その使い分けですが、まず、複合の語のうち、活用のあるもの(動詞)については、その複合の語を書き表す漢字の、それぞれの音訓を用いた単独の語の送り仮名の付け方による、とされています。そして、活用のある語は、原則として、活用語尾を送る、とされていますので、それぞれ、「払う」と「込む」となります。これが上記34条1項の「払い込み」です。

次に、活用のない語(名詞)で、読み間違えるおそれのないものについては、送り仮名(の一部)を省きます。これが上記34条2項の「払込み」です。

さらに、活用のない語(名詞)で、慣用が固定していると認められるものについては、送り仮名を付けません。「払込」については、別の漢字が続く場合は、これに当たるとされています。
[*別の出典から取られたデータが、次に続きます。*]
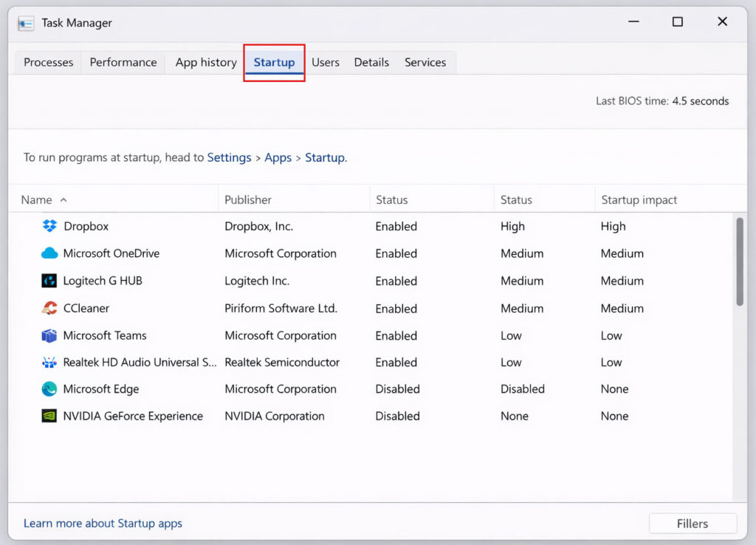Viewport: 756px width, 545px height.
Task: Open Learn more about Startup apps link
Action: click(x=103, y=523)
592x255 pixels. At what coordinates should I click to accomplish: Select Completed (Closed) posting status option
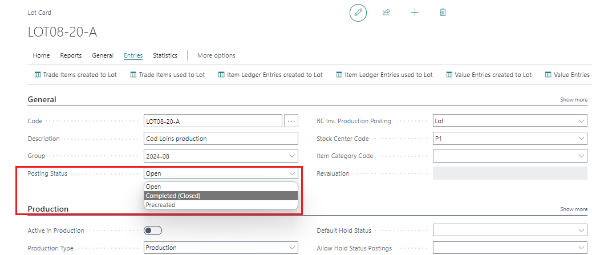[173, 196]
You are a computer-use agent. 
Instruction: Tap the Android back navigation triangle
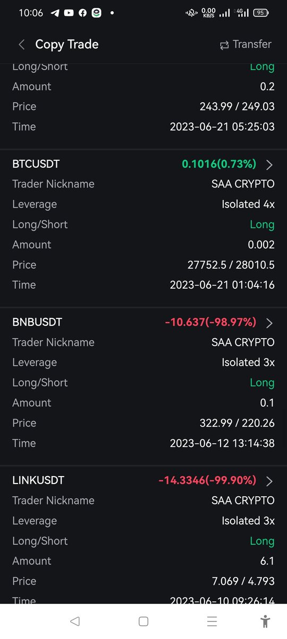pos(75,621)
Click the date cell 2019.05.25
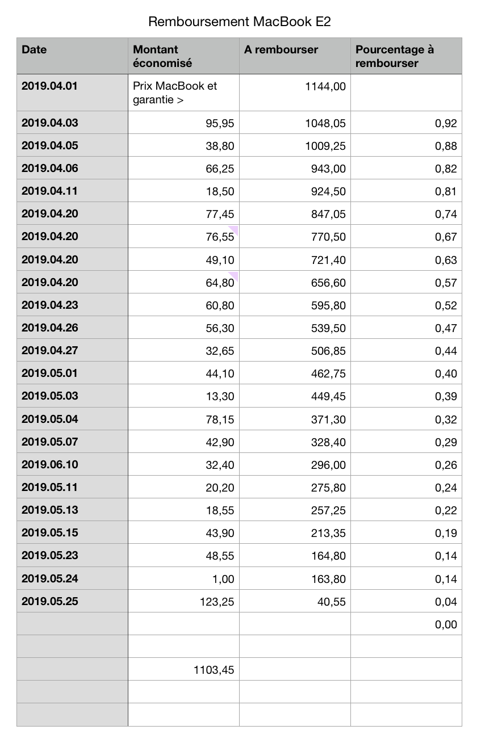 72,601
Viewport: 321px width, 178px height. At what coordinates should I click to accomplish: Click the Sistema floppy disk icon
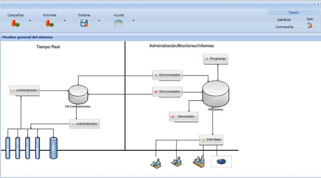tap(84, 23)
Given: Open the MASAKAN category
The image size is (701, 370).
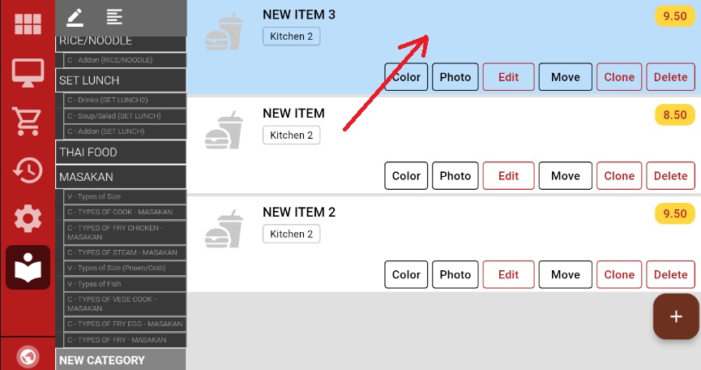Looking at the screenshot, I should pos(121,176).
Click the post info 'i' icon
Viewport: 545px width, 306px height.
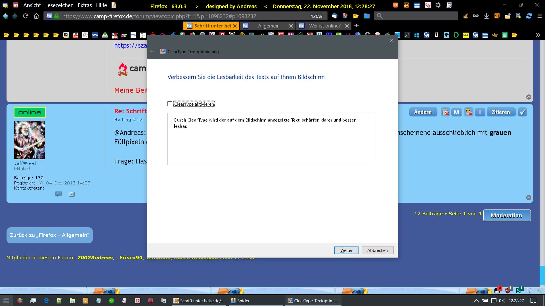pyautogui.click(x=480, y=112)
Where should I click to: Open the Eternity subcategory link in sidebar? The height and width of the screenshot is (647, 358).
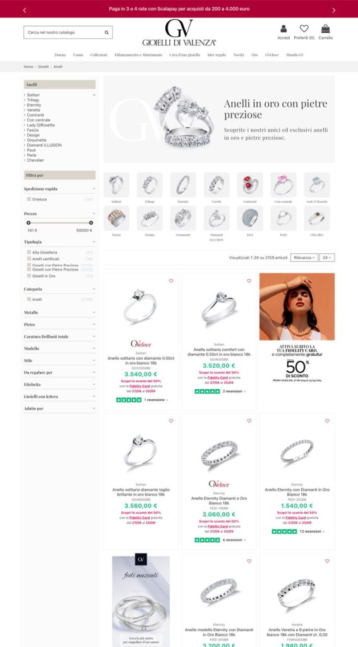(x=34, y=105)
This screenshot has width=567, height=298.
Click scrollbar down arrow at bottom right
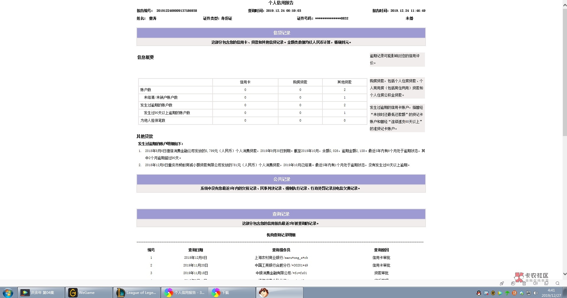565,274
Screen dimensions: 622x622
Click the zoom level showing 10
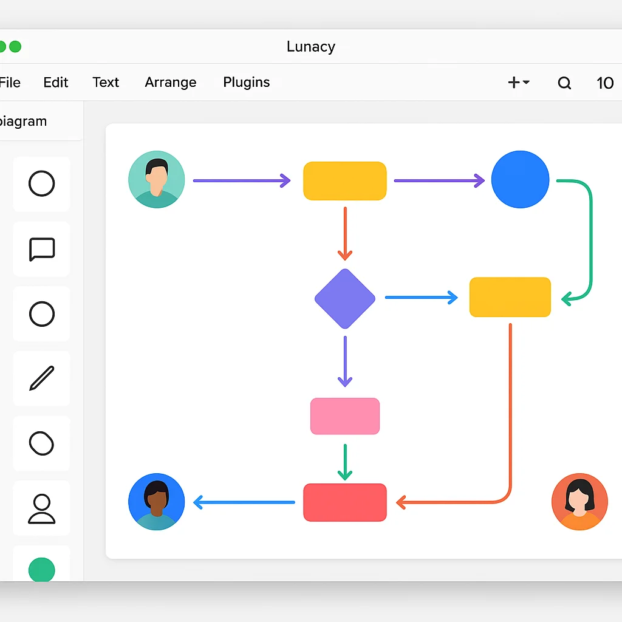[606, 83]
これが上記63条の「払込金額」です。

送り仮名の付け方の詳細は、下記の通知等をご参照ください。

「法令における漢字使用等について(通知)」(昭和56年10月1日内閣法制局総発第141号)from 文化庁

「送り仮名の付け方」(昭和四十八年内閣告示第二号)
from 文化庁

「公用文における漢字使用等について(通知)」(昭和56年10月1日内閣閣第138号)from 文化庁

条文を読むとき、以上のどのパターンに当たるのか、考えながら読むのも面白いかもしれませんね。

今回も最後までお読みいただき、ありがとうございました。